(Selected passage)
::::::

United States District Court, E.D. Arkansas, Western Division
PROPOSED FINDINGS AND RECOMMENDED
DISPOSITION
JOE J.
VOLPE UNITED STATES MAGISTRATE JUDGE.
INSTRUCTIONS
This
recommended disposition has been submitted to United States
District Judge D.P. Marshall Jr. The parties may file
specific objections to these findings and recommendations and
must provide the factual or legal basis for each objection.
The objections must be filed with the Clerk no later than
fourteen (14) days from the date of the findings and
recommendations. A copy must be served on the opposing party.
The district judge, even in the absence of objections, may
reject these proposed findings and recommendations in whole
or in part.
RECOMMENDED
DISPOSITION
Plaintiff,
Cherron Jackson, has appealed the final decision of the
Commissioner of the Social Security Administration to deny
her claim for supplemental security income and disability
insurance benefits. Both parties have submitted appeal briefs
and the case is now ready for a decision. A court's
function on review is to determine whether the
Commissioner's decision is supported by substantial
evidence on the record as a whole and free of legal error.
Slusser v. Astrue, 557 F.3d 923, 925 (8th Cir.
2009); Long v. Chater, 108 F.3d 185, 187 (8th Cir.
1997); see also 42 U.S.C. §§
405(g), 1383(c)(3). Substantial evidence is such relevant
evidence as a reasonable mind might accept as adequate to
support a conclusion. Richardson v. Perales, 402
U.S. 389, 401 (1971); Reynolds v. Chater, 82 F.3d
254, 257 (8th Cir. 1996). In assessing the substantiality of
the evidence, courts must consider evidence that detracts
from the Commissioner's decision as well as evidence that
supports it; a court may not, however, reverse the
Commissioner's decision merely because substantial
evidence would have supported an opposite decision.
Sultan v. Barnhart, 368 F.3d 857, 863 (8th Cir.
2004); Woolf v. Shalala, 3 F.3d 1210, 1213 (8th Cir.
1993).
The
history of the administrative proceedings and the statement
of facts relevant to this decision are contained in the
respective briefs and are not in serious dispute. Therefore,
they will not be repeated in this opinion except as
necessary. After careful consideration of the record as a
whole, I find the decision of the Commissioner is supported
by substantial evidence.
Plaintiff
was forty-three years old at the time of the administrative
hearing. (Tr. 73.) With regard to her past education, Ms.

::::::

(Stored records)
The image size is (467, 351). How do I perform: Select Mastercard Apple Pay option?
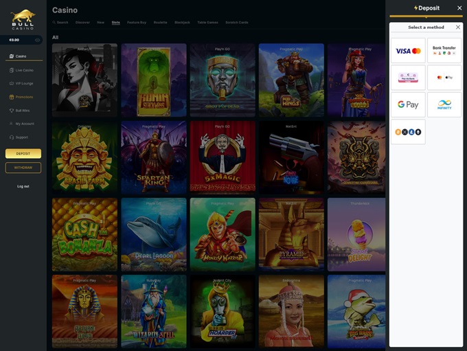coord(444,78)
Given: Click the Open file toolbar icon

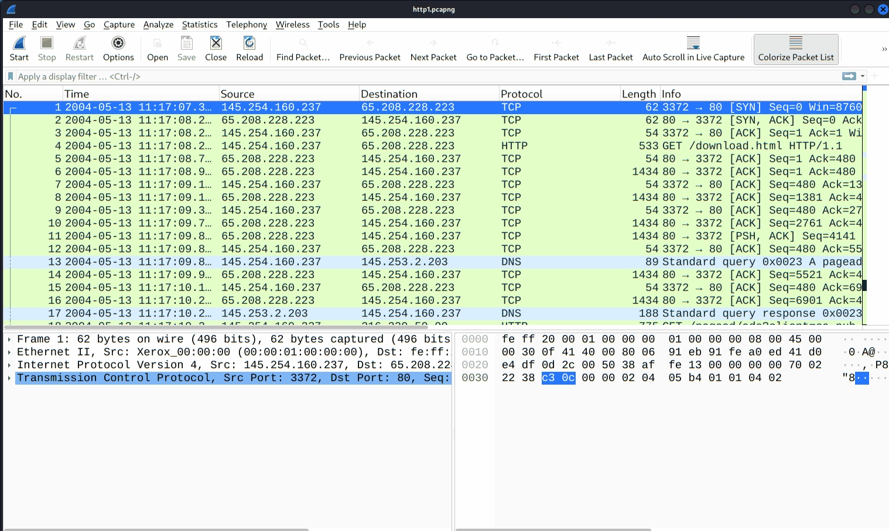Looking at the screenshot, I should pos(157,43).
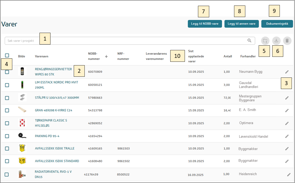Select checkbox for Gran 48x098 K-virke
This screenshot has width=295, height=183.
[7, 110]
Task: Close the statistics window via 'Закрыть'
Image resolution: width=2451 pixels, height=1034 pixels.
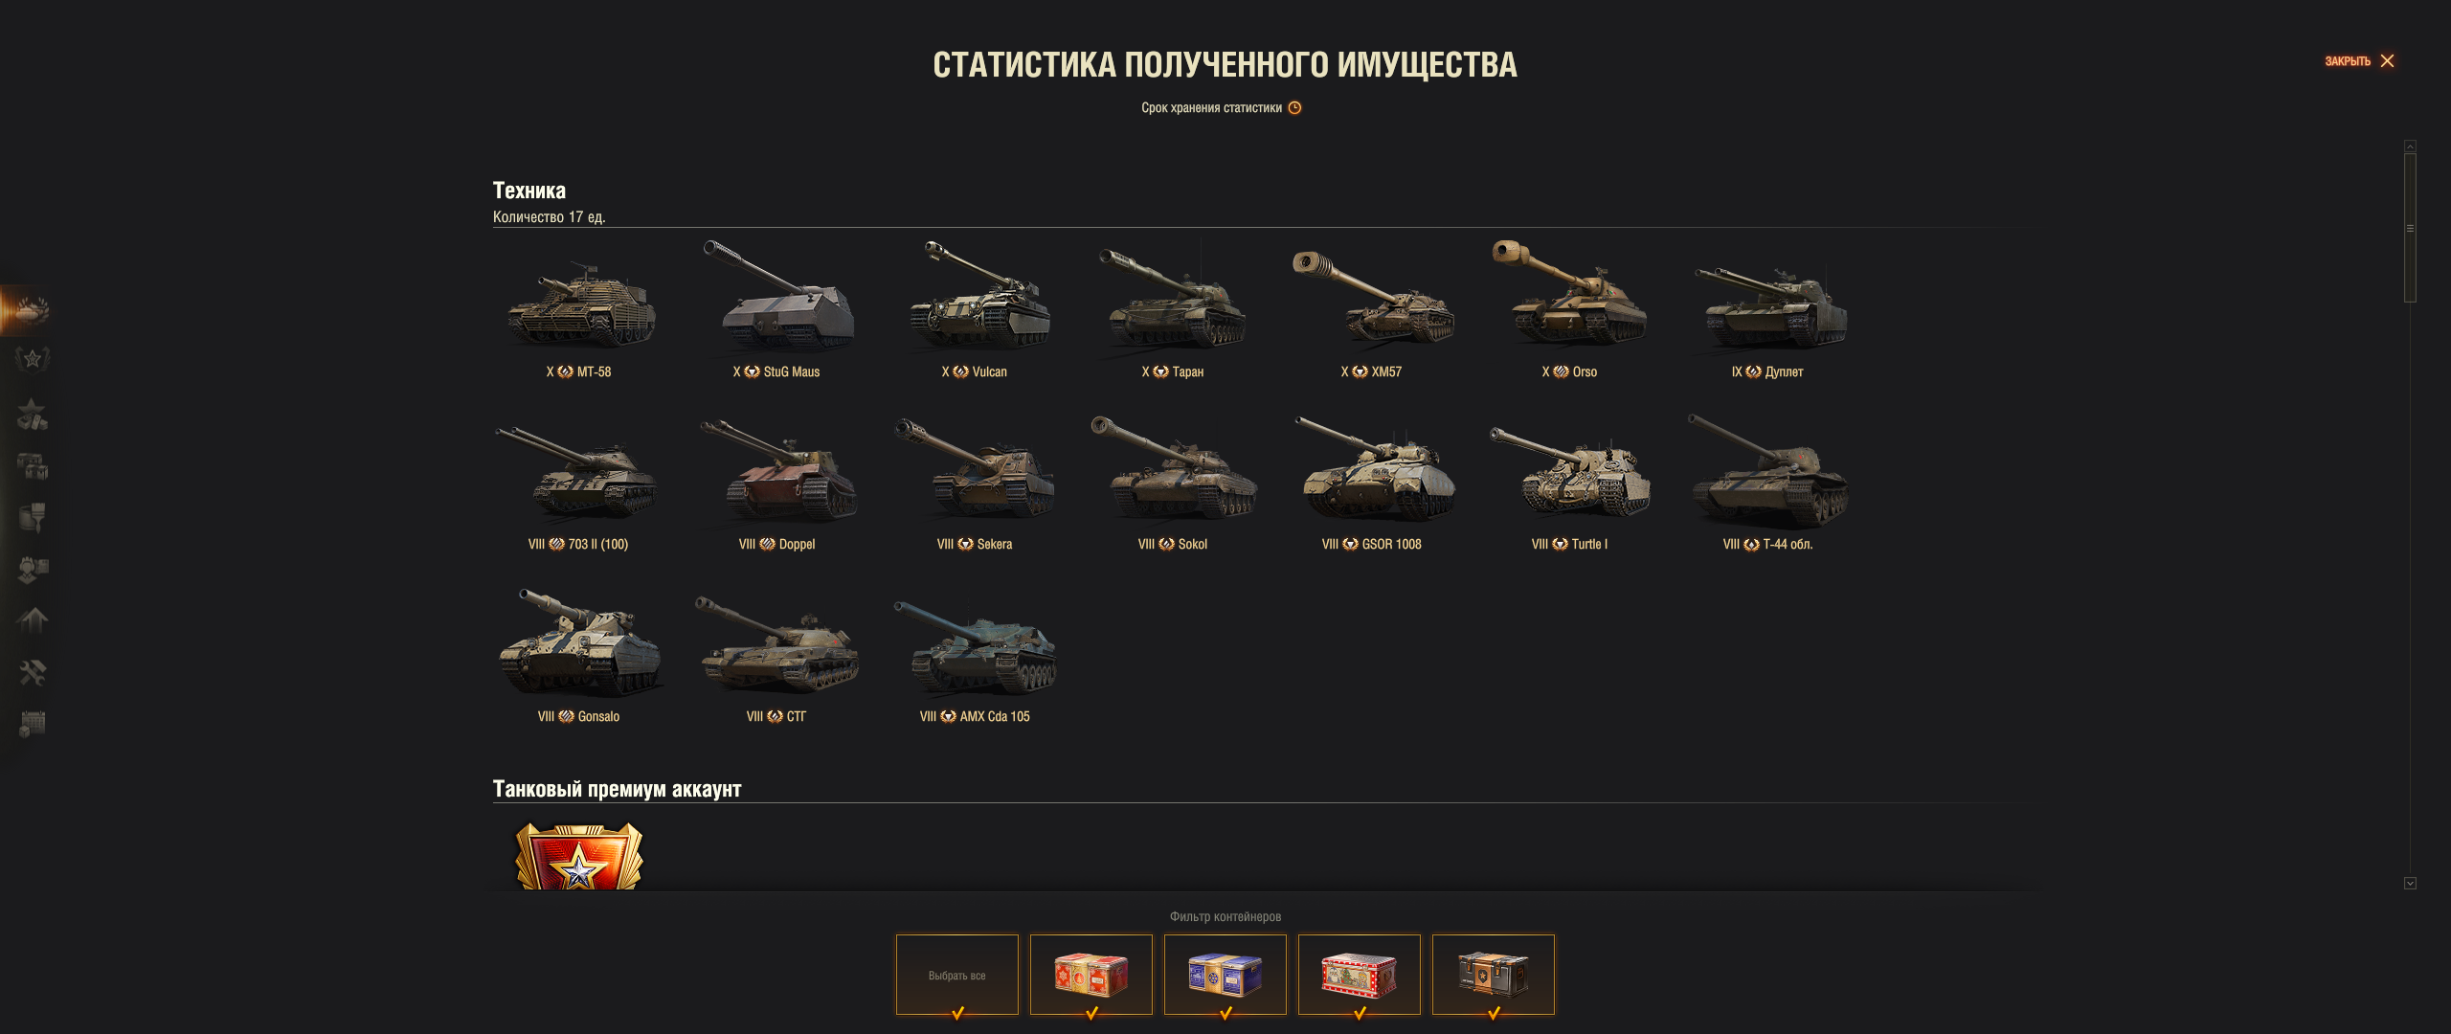Action: click(x=2359, y=61)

::::::

Copy out the part of the recommended disposition that opens with the words containing "1997); see also" and closes with "an opposite decision.", changing every "Commissioner's" to "agency's". The stored records are separate material and have no connection to the recommended disposition.

(Exercise solution)
1997); see also 42 U.S.C. §§
405(g), 1383(c)(3). Substantial evidence is such relevant
evidence as a reasonable mind might accept as adequate to
support a conclusion. Richardson v. Perales, 402
U.S. 389, 401 (1971); Reynolds v. Chater, 82 F.3d
254, 257 (8th Cir. 1996). In assessing the substantiality of
the evidence, courts must consider evidence that detracts
from the agency's decision as well as evidence that
supports it; a court may not, however, reverse the
agency's decision merely because substantial
evidence would have supported an opposite decision.